Lika also conducts legwork beyond what's expected. Recently, a client was exhibiting at an event at which they wanted to highlight a new Web site. "I wanted to show it on plasma TV screens and have some laptops set up," she explains.
Instead of having the client use company laptops, Lika researched vendors from whom the client could rent PC kiosks. "They were sleek," she says. "Were they expensive? Yes, about $500 each. But would it make a big impact? Absolutely."
The key, she says, is saying to the client, in essence, "Let me do this for you, let me take this off your hands." Then give the information to the client and let them work directly with the vendor. "I pass that through, I don't mark it up," she says.

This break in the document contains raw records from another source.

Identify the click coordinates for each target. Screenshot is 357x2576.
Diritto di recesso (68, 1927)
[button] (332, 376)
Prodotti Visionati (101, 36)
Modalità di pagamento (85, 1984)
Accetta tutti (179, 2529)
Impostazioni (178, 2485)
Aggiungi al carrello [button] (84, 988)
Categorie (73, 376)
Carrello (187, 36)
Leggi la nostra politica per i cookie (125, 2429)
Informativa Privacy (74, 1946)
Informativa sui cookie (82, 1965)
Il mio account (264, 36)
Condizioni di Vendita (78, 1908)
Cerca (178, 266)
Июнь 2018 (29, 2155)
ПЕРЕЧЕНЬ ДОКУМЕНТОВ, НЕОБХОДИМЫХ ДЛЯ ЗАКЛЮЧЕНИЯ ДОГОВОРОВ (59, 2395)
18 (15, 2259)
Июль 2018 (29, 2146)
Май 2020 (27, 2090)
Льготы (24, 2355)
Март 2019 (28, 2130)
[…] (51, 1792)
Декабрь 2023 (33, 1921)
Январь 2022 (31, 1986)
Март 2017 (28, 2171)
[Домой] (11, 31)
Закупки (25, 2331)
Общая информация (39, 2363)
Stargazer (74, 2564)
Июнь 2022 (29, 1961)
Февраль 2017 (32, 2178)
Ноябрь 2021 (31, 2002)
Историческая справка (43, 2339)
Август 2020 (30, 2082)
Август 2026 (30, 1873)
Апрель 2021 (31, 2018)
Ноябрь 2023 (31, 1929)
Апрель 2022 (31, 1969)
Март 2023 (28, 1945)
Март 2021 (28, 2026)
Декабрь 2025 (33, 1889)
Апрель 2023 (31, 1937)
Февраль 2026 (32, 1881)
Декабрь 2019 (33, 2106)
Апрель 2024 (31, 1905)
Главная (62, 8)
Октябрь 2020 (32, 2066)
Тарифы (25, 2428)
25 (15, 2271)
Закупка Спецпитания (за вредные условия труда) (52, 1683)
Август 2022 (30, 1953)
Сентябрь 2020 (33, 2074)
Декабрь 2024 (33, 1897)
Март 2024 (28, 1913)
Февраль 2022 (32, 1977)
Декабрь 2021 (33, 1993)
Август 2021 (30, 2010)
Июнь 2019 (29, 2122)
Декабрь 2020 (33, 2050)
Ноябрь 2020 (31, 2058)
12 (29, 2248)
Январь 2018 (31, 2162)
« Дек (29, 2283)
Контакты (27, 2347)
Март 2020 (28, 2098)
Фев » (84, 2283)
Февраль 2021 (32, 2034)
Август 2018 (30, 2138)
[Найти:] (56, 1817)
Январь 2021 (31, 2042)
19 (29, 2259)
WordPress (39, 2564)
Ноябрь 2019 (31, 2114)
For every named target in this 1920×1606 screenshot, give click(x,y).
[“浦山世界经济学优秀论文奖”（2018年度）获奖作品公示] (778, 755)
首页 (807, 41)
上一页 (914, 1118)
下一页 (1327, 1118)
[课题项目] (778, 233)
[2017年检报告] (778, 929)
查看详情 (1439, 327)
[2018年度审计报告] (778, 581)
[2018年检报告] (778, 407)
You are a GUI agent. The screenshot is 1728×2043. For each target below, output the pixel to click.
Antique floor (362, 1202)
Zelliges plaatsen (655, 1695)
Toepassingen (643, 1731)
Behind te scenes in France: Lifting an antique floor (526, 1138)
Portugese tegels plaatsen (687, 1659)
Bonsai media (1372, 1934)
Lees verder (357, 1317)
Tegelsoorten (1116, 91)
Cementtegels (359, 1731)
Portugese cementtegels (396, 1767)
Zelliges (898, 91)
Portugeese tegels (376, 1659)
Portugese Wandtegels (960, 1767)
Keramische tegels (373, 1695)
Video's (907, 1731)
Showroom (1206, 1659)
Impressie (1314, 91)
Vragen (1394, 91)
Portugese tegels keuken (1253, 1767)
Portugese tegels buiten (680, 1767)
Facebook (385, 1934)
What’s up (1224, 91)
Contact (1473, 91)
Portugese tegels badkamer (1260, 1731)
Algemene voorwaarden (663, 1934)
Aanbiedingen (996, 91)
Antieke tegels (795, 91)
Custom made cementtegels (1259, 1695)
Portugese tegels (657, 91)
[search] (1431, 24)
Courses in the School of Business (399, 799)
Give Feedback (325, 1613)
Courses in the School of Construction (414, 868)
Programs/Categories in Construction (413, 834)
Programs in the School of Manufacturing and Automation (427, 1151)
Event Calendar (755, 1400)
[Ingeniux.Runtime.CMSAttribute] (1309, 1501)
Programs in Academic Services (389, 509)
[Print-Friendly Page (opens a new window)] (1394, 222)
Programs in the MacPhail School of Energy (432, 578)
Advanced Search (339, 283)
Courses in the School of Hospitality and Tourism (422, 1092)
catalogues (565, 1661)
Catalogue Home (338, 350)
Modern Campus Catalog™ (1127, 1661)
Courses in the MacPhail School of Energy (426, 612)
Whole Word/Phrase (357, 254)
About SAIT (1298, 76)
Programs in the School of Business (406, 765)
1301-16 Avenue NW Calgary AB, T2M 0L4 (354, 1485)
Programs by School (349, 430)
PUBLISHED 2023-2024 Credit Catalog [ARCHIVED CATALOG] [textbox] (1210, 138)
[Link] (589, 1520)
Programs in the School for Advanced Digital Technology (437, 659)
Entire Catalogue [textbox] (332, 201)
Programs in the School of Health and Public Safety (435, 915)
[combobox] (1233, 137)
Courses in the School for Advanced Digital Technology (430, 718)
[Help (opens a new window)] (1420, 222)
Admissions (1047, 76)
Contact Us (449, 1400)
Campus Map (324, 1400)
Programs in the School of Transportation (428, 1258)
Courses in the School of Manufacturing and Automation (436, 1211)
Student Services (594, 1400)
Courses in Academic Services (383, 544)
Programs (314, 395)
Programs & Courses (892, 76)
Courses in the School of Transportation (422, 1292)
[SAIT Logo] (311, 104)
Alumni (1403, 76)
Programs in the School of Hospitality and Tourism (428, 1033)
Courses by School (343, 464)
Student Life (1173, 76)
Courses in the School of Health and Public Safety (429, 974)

What it's really like to run your own agency
As you'd expect, owning your own agency has its pros (total control over what goes out the door, more freedom) and cons (earnings fluctuate and you never really have a vacation because you're always "on").
But what is it really like? Lika shared some insights:
o 30% of time spent finding new clients
"It never ends," she says. You have to guard against becoming so busy with a fabulous client who's giving you all this business that you forget to look for new gigs. "You don't know when they're going to stop using you."
o Cash flow is the biggest challenge
"It's a huge problem," Lika says. "I come upon new vendors whom I might use, and they won't take our new business unless I give them a credit card. It's very difficult to have enough stash there to feel comfortable doing that."
When this happens -- for example, when she has to shell out $10,000 to print brochures -- she'll either ask the client for 50% up front or for a 15-day turnaround rather than the standard 30 days, but the client doesn't always come through.
o Regrets are inevitable
Lika regrets not finding a narrower niche ten years ago. If she could go back and do it again, "I probably would have done straight package design," she says. "Whether it's a box of vitamins or a box of candy, they change constantly. If you're really good at it, it's quite lucrative, and you don't have to reinvent the wheel every time."
o Must have the discipline to save 25% of earnings
"You can't take a good year for granted," she says. "I would say that we save 20-25% minimum for that rainy day."
o Hours aren't as bad as you might think
Lika works about 50 hours a week, generally from 8 am to 6 pm, and her weekends are for herself and her family, though she sometimes reads her email.
She does bring her laptop when she goes on vacations.